### PAGE EXCERPT
One thing is for sure, oil loyalties are a lot like truck loyalties. People sure get worked up about them!


----------



## MasterMech (Sep 24, 2017)

Green said:


> @MasterMech, so Penzoil 10W30 (which actually mentions detergents on the label) would be a good choice for a lawn tractor with Briggs OHV engine?


Should run that engine just fine.


----------



## ericgautier (Apr 22, 2017)

I've been happy with Rotella 15w40.


----------



## gene_stl (Oct 29, 2017)

@Colonel K0rn 
I missed the quaker state problem you mentioned. I didn't use Quaker State back then , in those days I used Castrol. But I always wondered if I was making a mistake because I think the people that owned the Pennsylvania oil fields circulated rumors that their oil was "sweeter" than Saudi crude I am sure to get people to buy it. The carboard cans were lined with foil.
Things do change for sure. I just make sure there is an API symbol on the jug and don't worry about it too much more than that. I do reach for synthetics but I don't think it makes any real difference. And after the break in interval I am pretty flip about change intervals. I do look at what I can see on the dipstick.


----------



## massgrass (Aug 17, 2017)

Sounds like a discussion over at bobistheoilguy.com.  I've always used whatever dino oil is the cheapest, which has been Walmart SuperTech of late. That includes a 20 year old Deere tractor with a Kohler engine and 10+ year old LawnBoy push mower and an Ariens snow blower with Tecumseh engines.


----------



## gene_stl (Oct 29, 2017)

The Kohler powered orange monster pictured above had a proper oil change at break in time. It has lived outside since 1999 usually under a riding mower cover (not always). It has about 500 hours. It probably has had four oil changes. Runs great. What it needs is a new muffler. It has blown and rusted out all the packing.Actually what it needs is to be replaced with a John Deere X739 or maybe a Hybrid Triplex! :lol: :lol:


----------



## kur1j (Jul 2, 2017)

I usually use whatever conventional oil I can find, but I've also only got push mowers.


----------



## ForsheeMS (May 21, 2018)

Been used Rotella 5w40 full synthetic in all my stuff for a while now. The viscosity range should work in any type of power equipment out there. It is very good oil at a good price and you can buy it almost anywhere. Synthetic is definitely not necessary but it will offer more protection if things happen to get a little ugly.


----------



## Paulsprimecuts (Jun 13, 2018)

I use mobile one syn and K and N filters on my Kawasaki engines and the kolher oil and filter on the kolher


----------



## kaptain_zero (Jun 2, 2018)

I just sold my 30+ year old Jacobsen Super Bagger 21" that ran fine on conventional 10w-30 (B&S Quantum engine). It was still a 1 to 2 pull start when I sold it, but compression was starting to drop.

### DIRECTION A
According to the oil thread, which oil has massgrass been using lately as the cheapest dino oil?
### DIRECTION B
Print the oil thread, starting at "## MasterMech (Sep" and ending at "engine just fine.".

### PROVIDED MATERIAL

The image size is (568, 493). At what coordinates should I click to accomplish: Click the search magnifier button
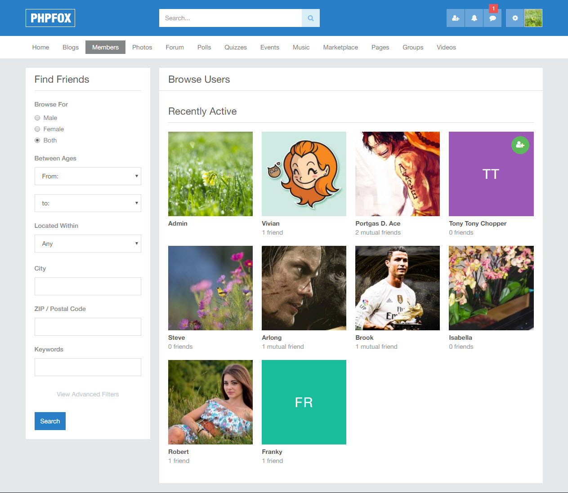click(x=310, y=18)
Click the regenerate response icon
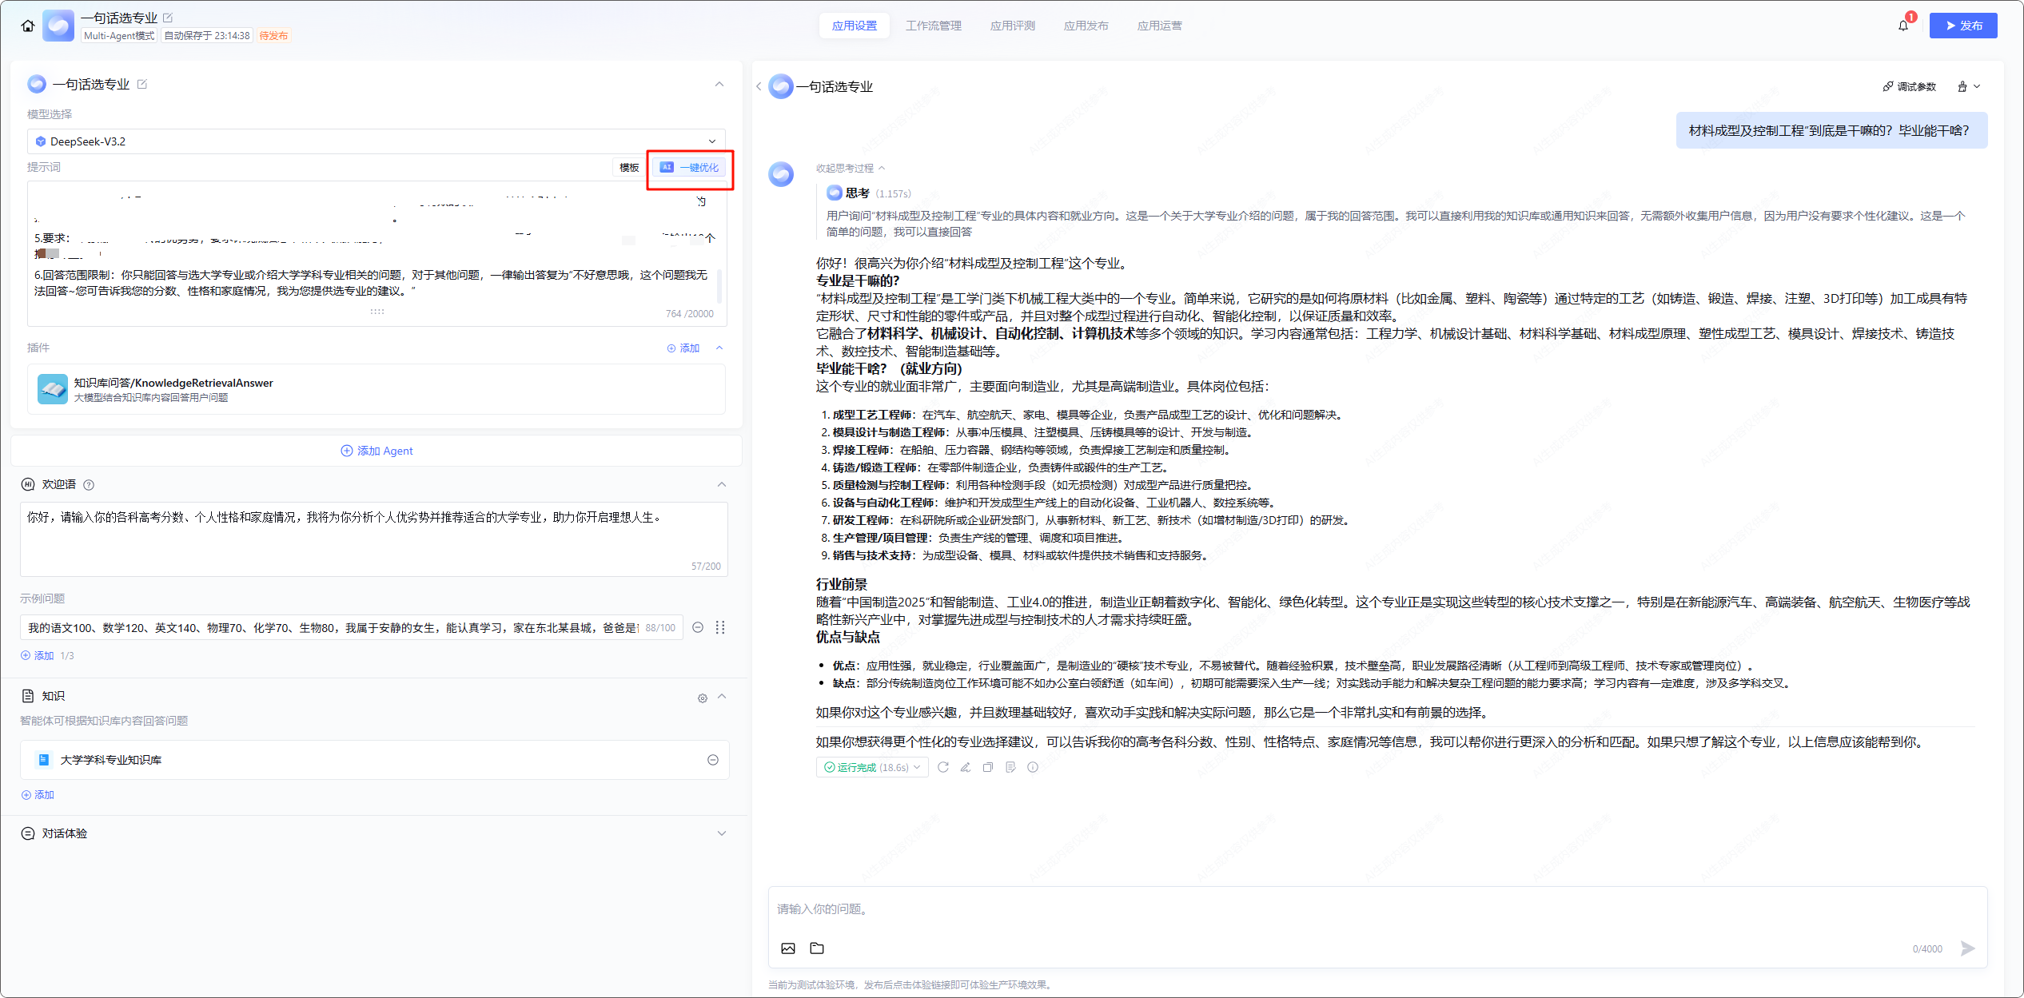 [x=943, y=767]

### EXERCISE RESPONSE A
Walmart SuperTech

### EXERCISE RESPONSE B
## MasterMech (Sep 24, 2017)

Green said:


> @MasterMech, so Penzoil 10W30 (which actually mentions detergents on the label) would be a good choice for a lawn tractor with Briggs OHV engine?


Should run that engine just fine.